▶ Problem to solve: Output exactly the lines from the one containing "sesso orale (142, 279)" to the last line of the material, inclusive, and nothing more.

━━━━━━

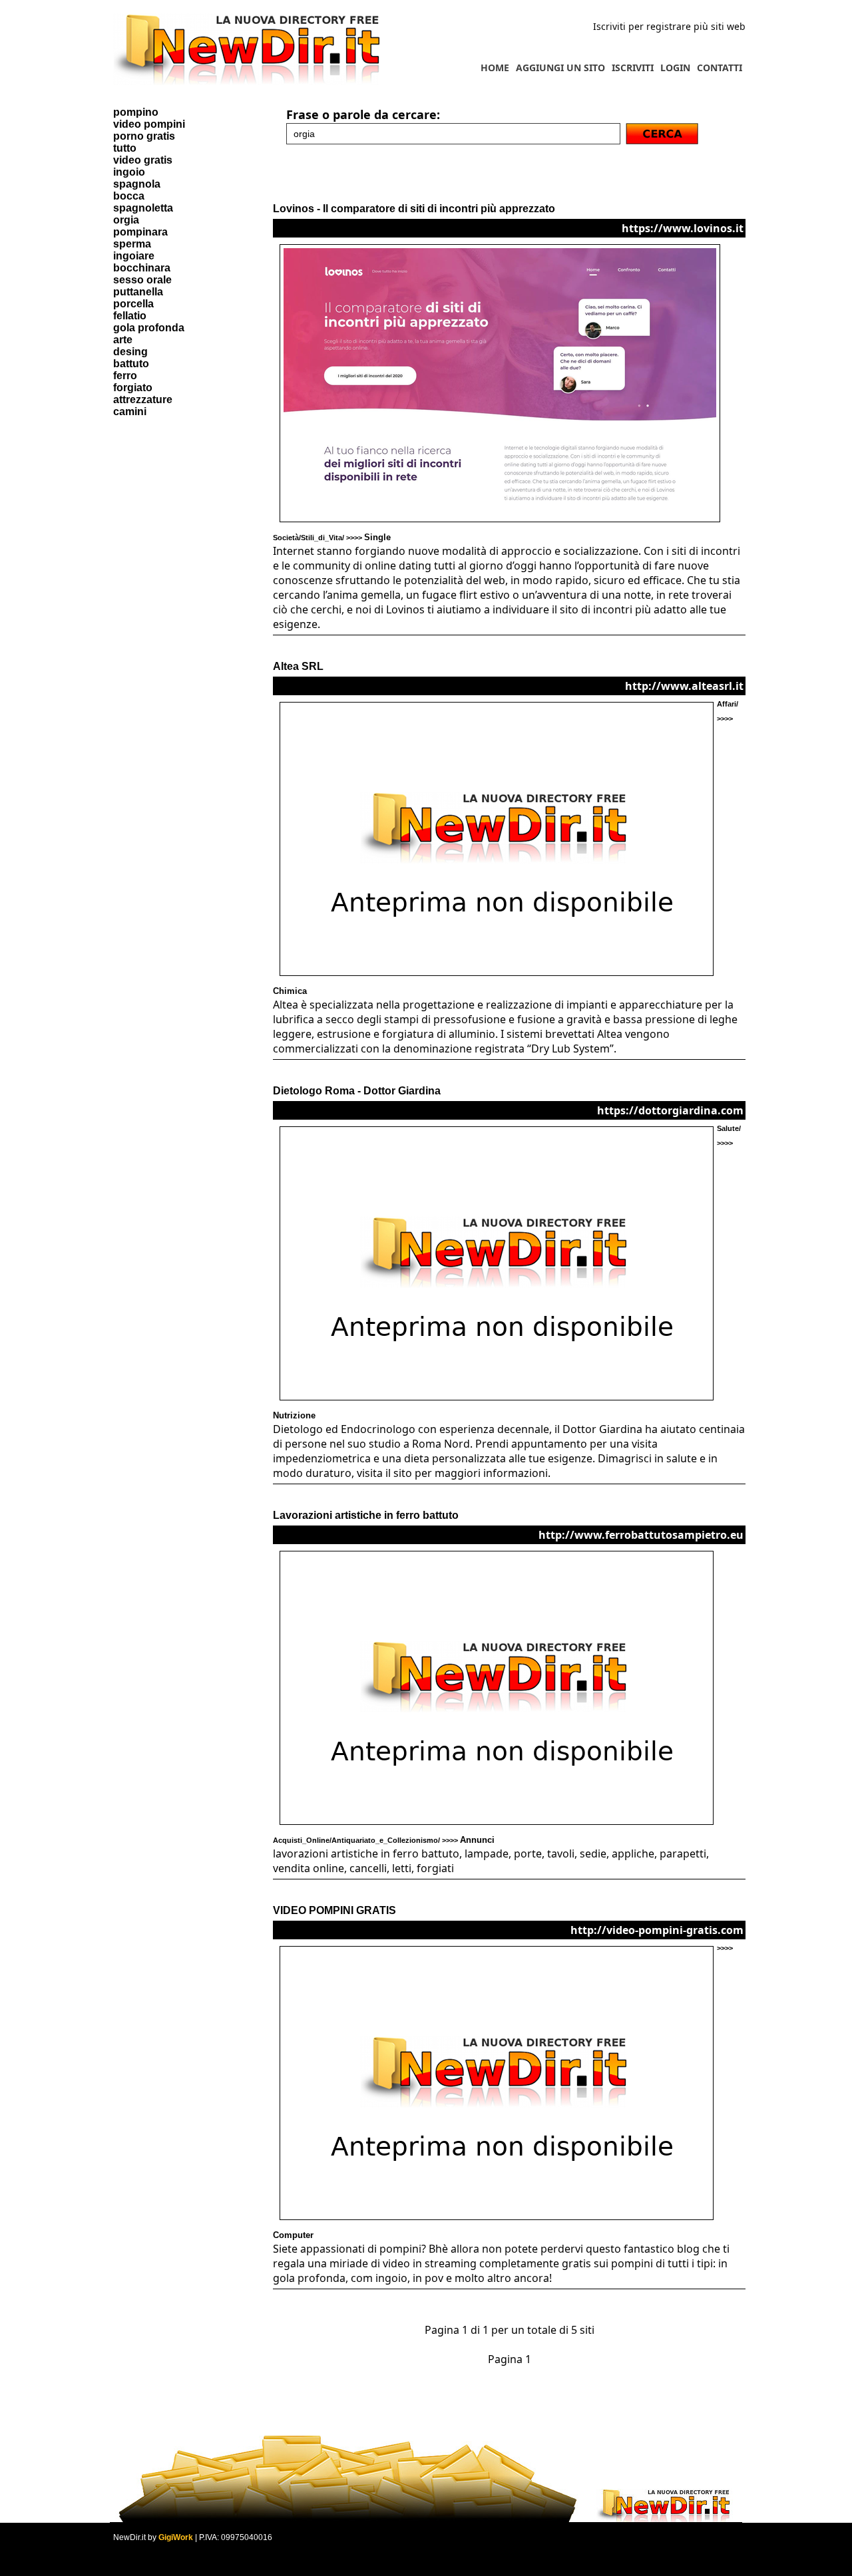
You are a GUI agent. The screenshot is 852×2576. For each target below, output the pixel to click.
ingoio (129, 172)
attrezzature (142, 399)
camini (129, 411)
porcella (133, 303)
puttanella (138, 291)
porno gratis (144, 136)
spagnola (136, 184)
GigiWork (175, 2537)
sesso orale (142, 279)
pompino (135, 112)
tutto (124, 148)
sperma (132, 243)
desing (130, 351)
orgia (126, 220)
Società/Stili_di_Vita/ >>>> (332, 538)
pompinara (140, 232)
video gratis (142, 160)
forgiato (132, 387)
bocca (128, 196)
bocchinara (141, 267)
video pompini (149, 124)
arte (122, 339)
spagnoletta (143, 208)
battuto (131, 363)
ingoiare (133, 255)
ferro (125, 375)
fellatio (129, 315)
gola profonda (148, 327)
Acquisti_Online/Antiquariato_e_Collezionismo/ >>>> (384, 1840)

━━━━━━

▶ Answer to this problem:
sesso orale (142, 279)
pompino (135, 112)
tutto (124, 148)
sperma (132, 243)
desing (130, 351)
orgia (126, 220)
Società/Stili_di_Vita/ >>>> (332, 538)
pompinara (140, 232)
video gratis (142, 160)
forgiato (132, 387)
bocca (128, 196)
bocchinara (141, 267)
video pompini (149, 124)
arte (122, 339)
spagnoletta (143, 208)
battuto (131, 363)
ingoiare (133, 255)
ferro (125, 375)
fellatio (129, 315)
gola profonda (148, 327)
Acquisti_Online/Antiquariato_e_Collezionismo/ >>>> (384, 1840)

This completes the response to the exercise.